Innym narzędziem wyborczym okazują się peregrynacje po domach i mieszkaniach wieleńczyków. Rzecz jasna, aspirujący do rady chodzą tylko tam, gdzie istnieje prawdopodobieństwo, że mieszkańcy mają w zwyczaju fatygować się do lokalu wyborczego. A nie fatygują się starsi na rowerach, z odległych wiosek, biedniejsi, którzy i tak żadnej poprawy swego losu po nowym składzie rady się nie spodziewają. I to oni są wolni od nalotu kandydatów, którzy po wygranych wyborach przez następne pięć lat nigdy już do swych okręgów wyborczych nie zajrzą.

Przy okazji dokonuje się wroga, oszczercza szeptanka, z której wynika, że kontrkandydat/kontrkandydatka jest kłamcą, – czynią/rozpustnikiem, – tnicą/sadza obce dziewczynki, chłopczyków na kolana… (wstaw właściwe).
Mówiąc ogólnie – wszelkie tutejsze akcje wyborcze nowych kandydatów, z pospolitego ruszenia, cechuje spontaniczność w miejsce planu, mgławicowość haseł pisanych, a właściwie odpisywanych, na kolanie od rywala, działania jednostkowe zamiast perfekcyjnie przygotowanego szturmu grupowego. I dlatego, gdy po drugiej stronie do walki staje profesjonalnie zorganizowany, działający planowo, lojalny blok gminnych urzędników i radnych, z jasno wskazanym liderem i nieograniczonymi w zasadzie możliwościami korzystania z gminnych środków, szanse na dokonanie poważnych zmian przez wymianę składu rady – są znikome.
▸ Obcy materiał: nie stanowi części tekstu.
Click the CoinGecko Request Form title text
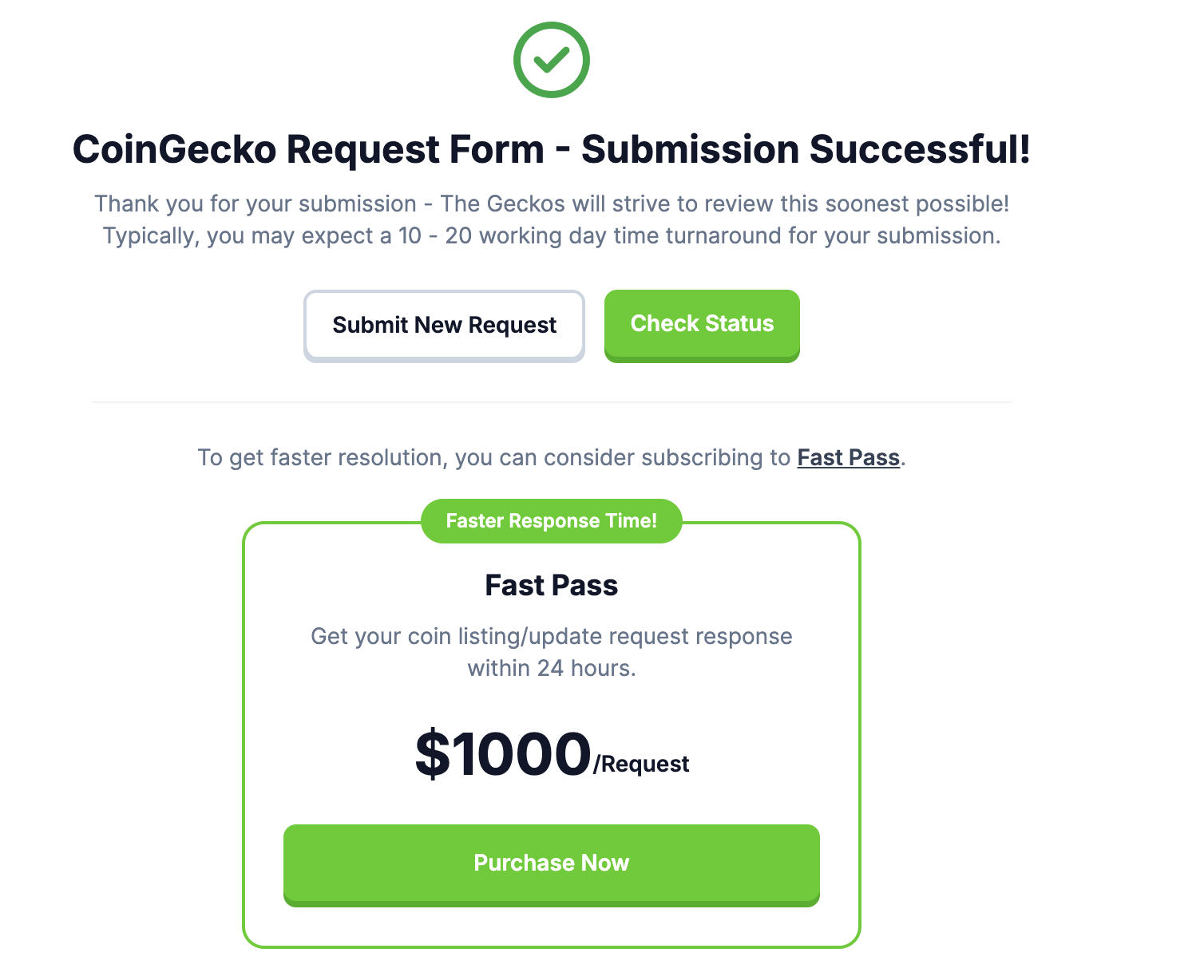This screenshot has height=980, width=1204. click(319, 149)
Jak to napisał dowcipnie dr Henryk Krzyżanowski w odniesieniu do prezydenta Jaśkowiaka, ten mógłby rozstrzelać i co dziesiątego poznańczyka, a i tak pozostali oddaliby na niego głos. W mojej nowej gminnej ojczyźnie jest podobnie.

2. Pisanie w tym miejscu tego, co tu było, jest i zostanie napisane, po 7 kwietnia będzie miało swe konsekwencje, a z gminą łączy mnie umowa na bezpłatny wynajem niewielkiego, nieogrzewanego i zalewanego hałasem z hali sportowej pomieszczenia, które pierwotnie miało służyć jako miejsce relacjonowania wielkich przedsięwzięć typu międzynarodowy turniej siatkarski. Stąd nazwa – „sala spikerów”. W tej sali mam sprzęt, który z własnych pieniędzy kupiłam, aby móc kilka razy w tygodniu prowadzić 45-minutowe lekcje ogniska muzycznego po 8-10 zł od lekcji. Załóżmy, że umowa zostanie wypowiedziana, a ja – na co mówiąc mimochodem jestem przygotowana – będę zmuszona szukać obrony. Gdzie i u kogo?
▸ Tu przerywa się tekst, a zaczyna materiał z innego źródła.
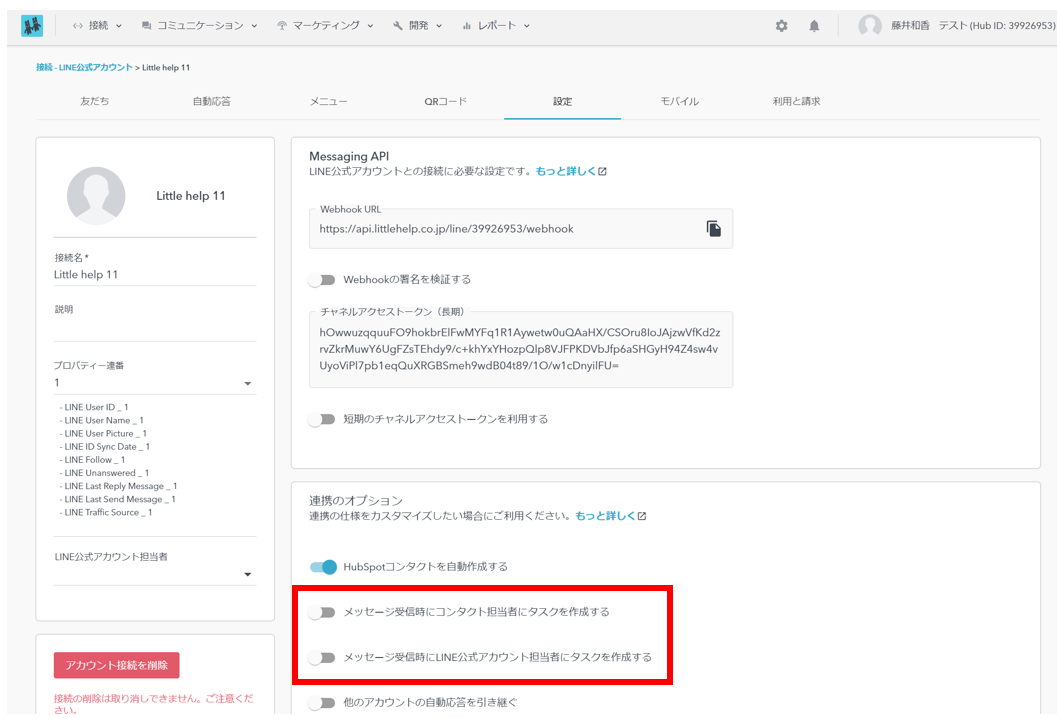The image size is (1057, 719).
Task: Click the アカウント接続を削除 button
Action: 117,665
3. DROGA PIERWSZA – pisz do burmistrza. Oczywiście odpowie, korzystając z jednej z trzech, dobrze tu wszystkim znanym, furtkom. – że rzecz nie leży w jego kompetencjach i tu wskazówka, czyj adres byłby odpowiedniejszy
– że oczekiwanie jest bezzasadne.
– że burmistrz się stara, ale sprawa przerasta jego aktualne możliwości.
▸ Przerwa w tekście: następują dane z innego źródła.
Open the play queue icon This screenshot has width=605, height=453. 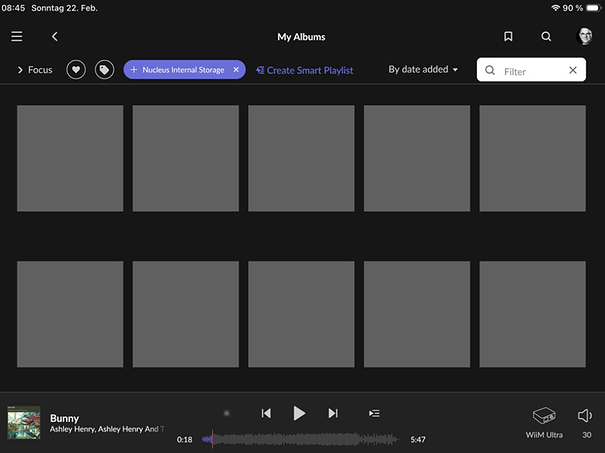pyautogui.click(x=373, y=413)
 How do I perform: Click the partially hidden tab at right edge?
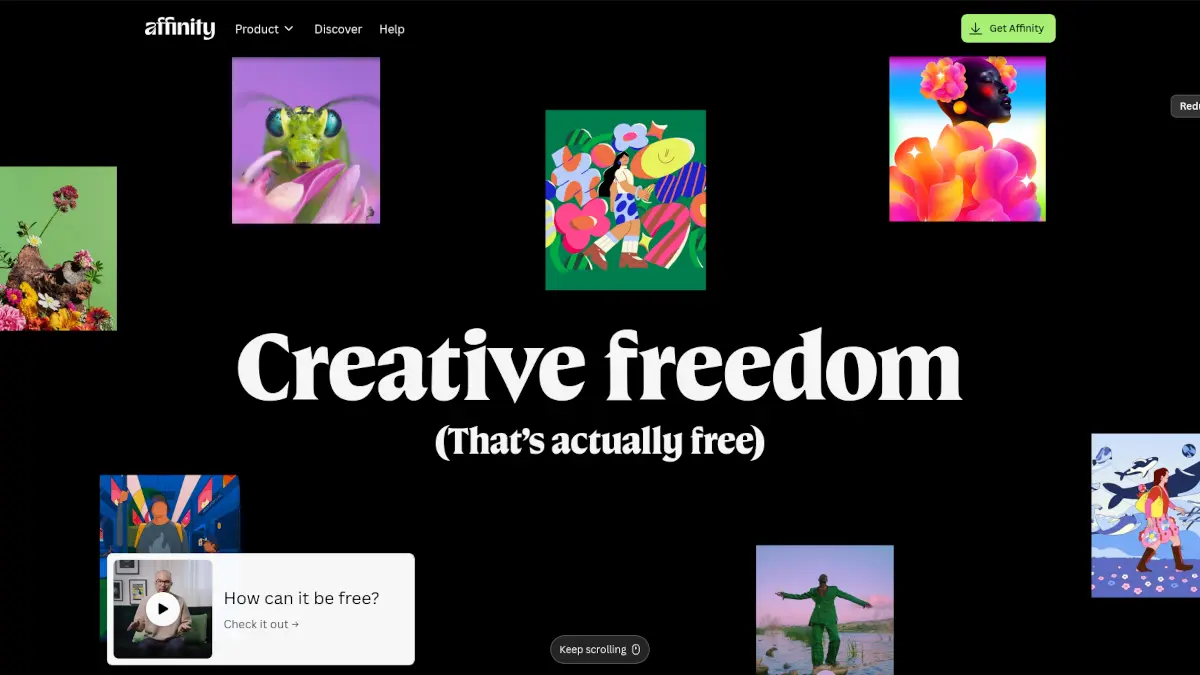point(1185,106)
4. DROGA DRUGA – pisz do Rady Miejskiej. Szybko nie odpowie, za to, gdy poprosisz o spotkanie z radnym, w biurze czekać na ciebie będzie mało przyjemny przewodniczący rady, całkowicie oddany służbie zarządowi. Czego możesz oczekiwać?
Że zostaniesz brutalnie odprawiony. Oczywiście, możesz temu zapobiec pisząc osobiście do radnych z danej komisji. Skutek będzie zaskakujący – radni zagłosują (a w większości komisji dominują radni bloku większościowego), po czym odeślą twój wniosek czy skargę do określonego urzędnika gminnego, zaś na koniec kładąc po jednej stronie pismo twoje a po drugiej – urzędnika, zagłosują… kto ma rację.  Oczywiście, zawsze rację będzie miał urzędnik. Używając przykładu, gdy ogłosisz, że Ziemia kręci się wokół Słońca, a urzędnik będzie przeciwnego zdania, radni za pomocą głosowania odmówią ci racji. Ergo – żaden Kopernik nie miałby tu szans.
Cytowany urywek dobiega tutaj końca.